Court Opinion

ID: 9756012
Source: CourtListenerOpinion
Date Created: 2023-08-28 21:02:50.562065+00
Date Added: 2024-06-11T07:28:13.883663
License: Public Domain

OLSZEWSKI, Judge,
dissenting:
While the expression of the majority view provides a persuasive analysis and sound rationale, I am obliged to differ and respectfully dissent. I feel that the detective had reasonable suspicion to make the investigatory stop.
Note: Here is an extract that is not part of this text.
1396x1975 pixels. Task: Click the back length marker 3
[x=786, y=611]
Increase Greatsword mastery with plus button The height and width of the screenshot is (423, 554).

Certainly, in eases of anonymous tips, the court must analyze the “totality of the circumstances” in determining whether there was reasonable suspicion that criminal activity was afoot. Alabama v. White, 496 U.S. 325, 110 S.Ct. 2412, 110 L.Ed.2d 301 (1990). The majority relies on the case of Commonwealth v. Jackson, 548 Pa. 484, 698 A.2d 571 (Pa.1997), where our Supreme Court held that there was no reasonable suspicion when the only corroboration of the anonymous tip was that the described person was at the particular location. The majority analogizes the instant case to Jackson by indicating that “the only detail the police were able to corroborate was the fact that appellant was at a particular location” in the instant case.
To the contrary, in the instant case there is more significant corroboration that, given the totality of the circumstances, gives rise to reasonable suspicion that criminal activity is afoot. The anonymous tip gave the name of the defendant, his location, and that he was selling marijuana and Percocet. Defendant was indeed found at the described location. Further, the suppression court found that the detective knew the defendant and had knowledge that the defendant was taking prescription drugs for a motorcycle accident. The fact that defendant was known to be taking medication for an accident along with the anonymous tip that defendant was selling Percocet, a prescription drug often given for pain relief, gave significant credibility to the anonymous tip. The naming of the particular prescription drug that was being sold, a drug that coincided with the detective’s knowledge of the defendant’s medical condition, is beyond mere chance and indicates the *894degree of familiarity needed to satisfy the reasonable suspicion standard.
Because there was reasonable suspicion to permit the investigatory stop in the parking lot, evidence gained when defendant voluntarily emptied his pockets and recovered subject to the search following a lawful arrest was properly admissible.